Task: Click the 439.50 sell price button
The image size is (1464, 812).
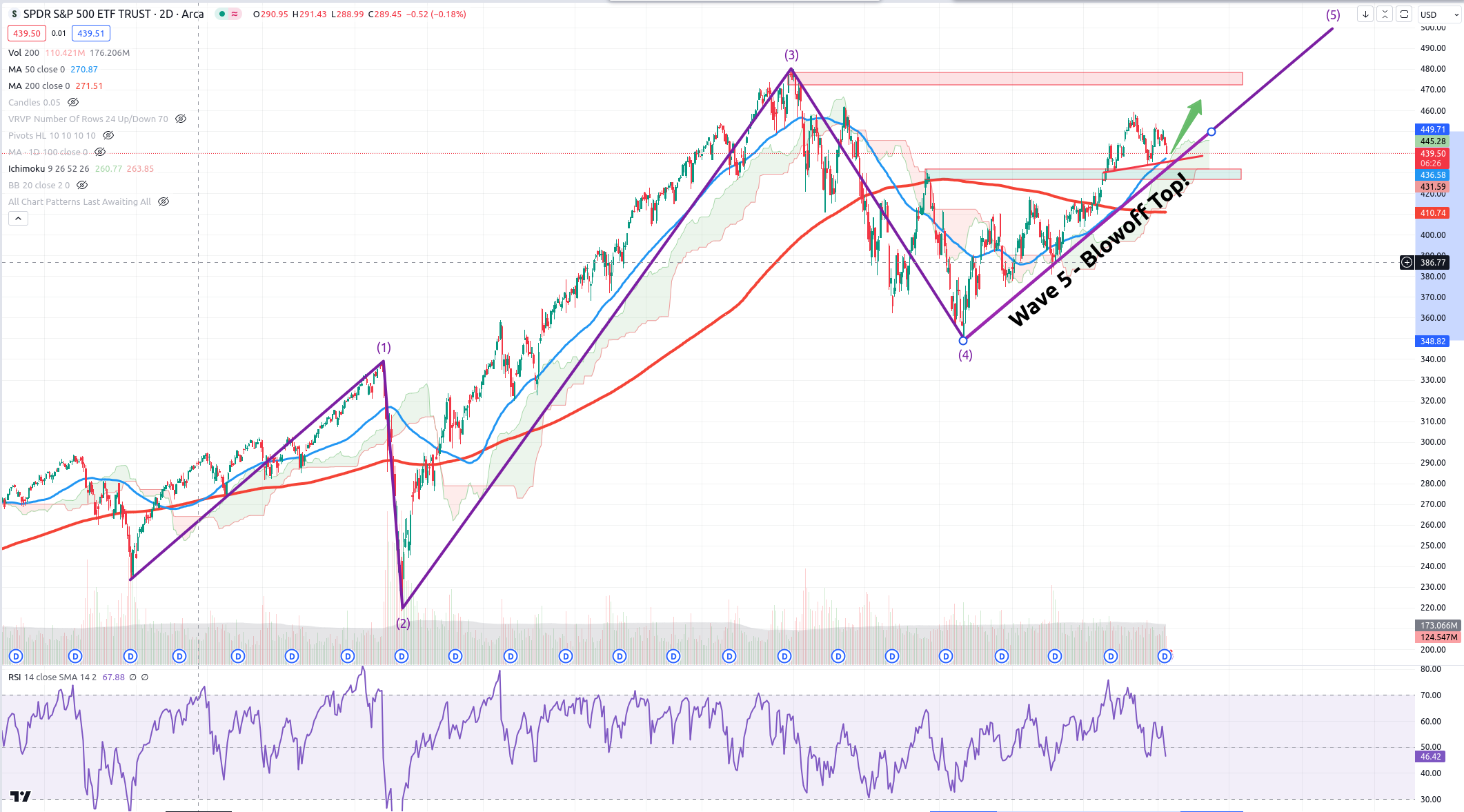Action: click(27, 33)
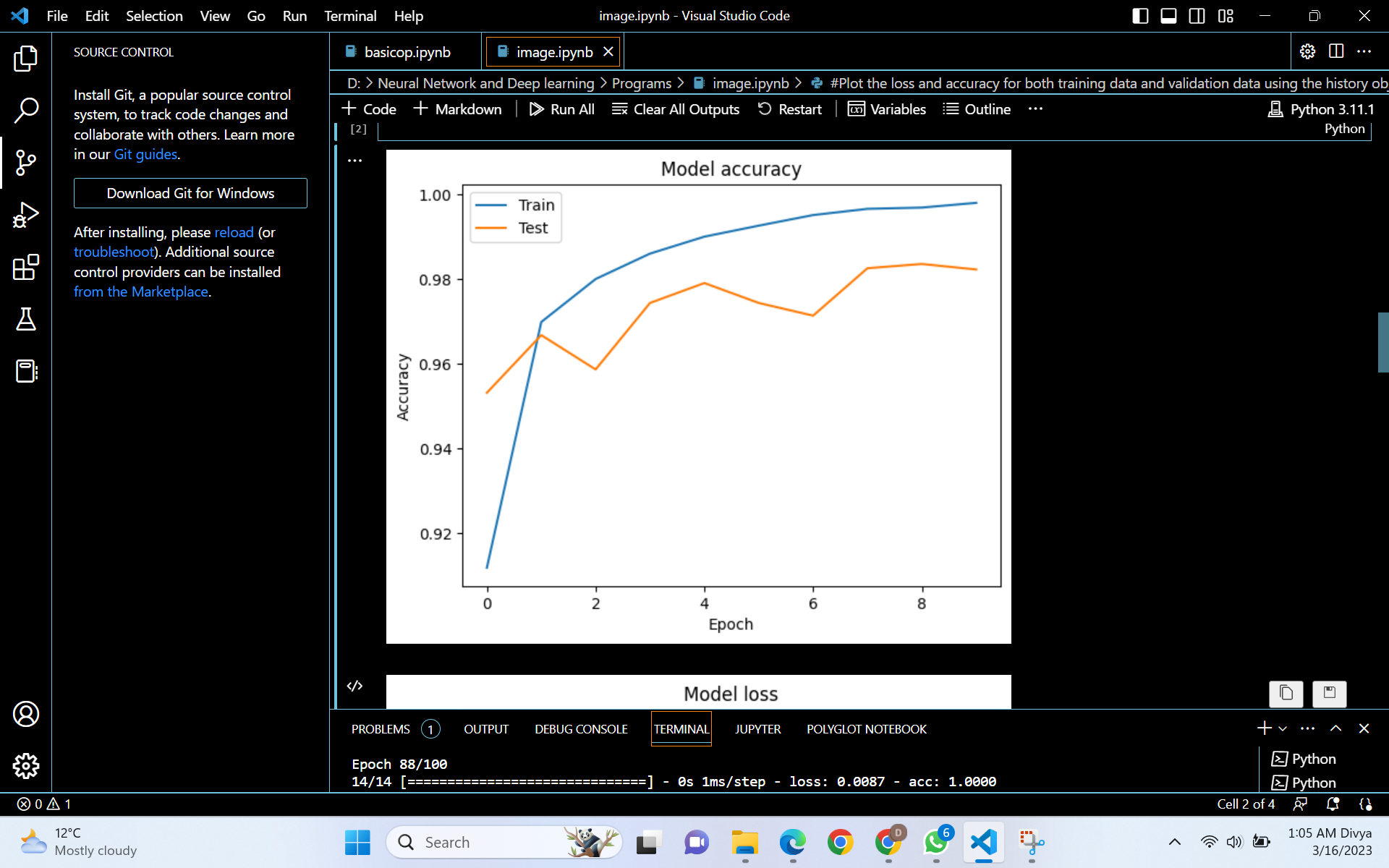Toggle the Secondary Side Bar
1389x868 pixels.
tap(1197, 15)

**Your task:** Leaving the pictures out, output the material exactly as it appears.

**Response:**
Task: Click the 439.50 sell price button
The image size is (1464, 812).
Action: click(27, 33)
Toggle the Secondary Side Bar
1389x868 pixels.
tap(1197, 15)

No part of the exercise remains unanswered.